Я вспомнила эту игру – «Ведьмовской горшок», так называли ее дети. Она заканчивалась, как только ведьма успевала коснуться каждого ребенка и все они оставались неподвижно лежать на траве. Эту забаву придумали из-за глупых вымыслов о том, что ведьмы едят маленьких детей. Чушь! Столько детей мне ни попадалось на острове, ни разу не возникало желания кого-нибудь съесть.
Я немного понаблюдала за детьми. Бывало, раньше взрослые хорошенько отчитывали тех, кого заставали за такой беготней. «Это неуважение к древней силе, – выговаривали они, – что хранит ваших отцов и братьев». Поэтому «Ведьмовской горшок» считался запретным. И если уж кому приходило в голову в него поиграть, те убегали за город, с глаз долой. А тут – преспокойно возились прямо на газоне перед самым большим домом острова.
– Ведьма! Ведьма! – завопил Уолт, показывая пальцем в мою сторону. Его лицо исказилось от злобы. – Держи ее!
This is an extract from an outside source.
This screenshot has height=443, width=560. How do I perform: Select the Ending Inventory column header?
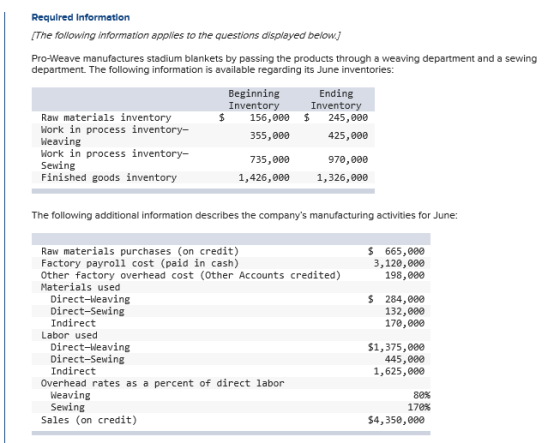click(x=336, y=100)
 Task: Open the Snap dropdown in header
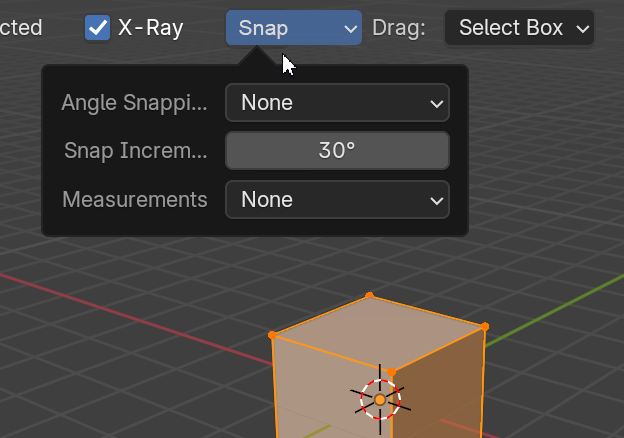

Остальные, визжа и заливаясь хохотом, ринулись за ним. Девчонка с косичками уставилась на меня так, словно до этого и не знала, что существуют настоящие, живые колдуньи. Я направилась к крыльцу, не обращая внимания на их крики. Дети обступили меня и завертелись вокруг, словно мошкара. Темноволосый веснушчатый мальчишка споткнулся, чуть не упал и при этом задел плечом мою руку. Тут же подскочил и снова рухнул, кривляясь и изображая предсмертные судороги.
– Она заколдовала меня! – заверещал он пронзительно. – Пошлите за доктором! Пошлите за могильщиком! Я умираю от проклятья!
Дети вновь покатились со смеху, и я сердито взглянула на мальчишку, который катался по траве.
– А ну, поуважительнее…
– Не давайте ей говорить! – закричал Уолт, схватил палку и швырнул в мою сторону. – Иначе она всех нас заколдует!
Одна из девчонок взвизгнула. Какой-то мальчишка, постарше остальных, кинулся на меня, низко опустив голову, словно бычок. Я попыталась отскочить, но он врезался в меня с такой силой, что я не удержалась на ногах, упала на острый колкий гравий дорожки и ободрала ладони. Хорошо еще, что кости не переломала! Но едва поднялась, как мимо лица просвистел камень, брошенный маленькой курносой девочкой.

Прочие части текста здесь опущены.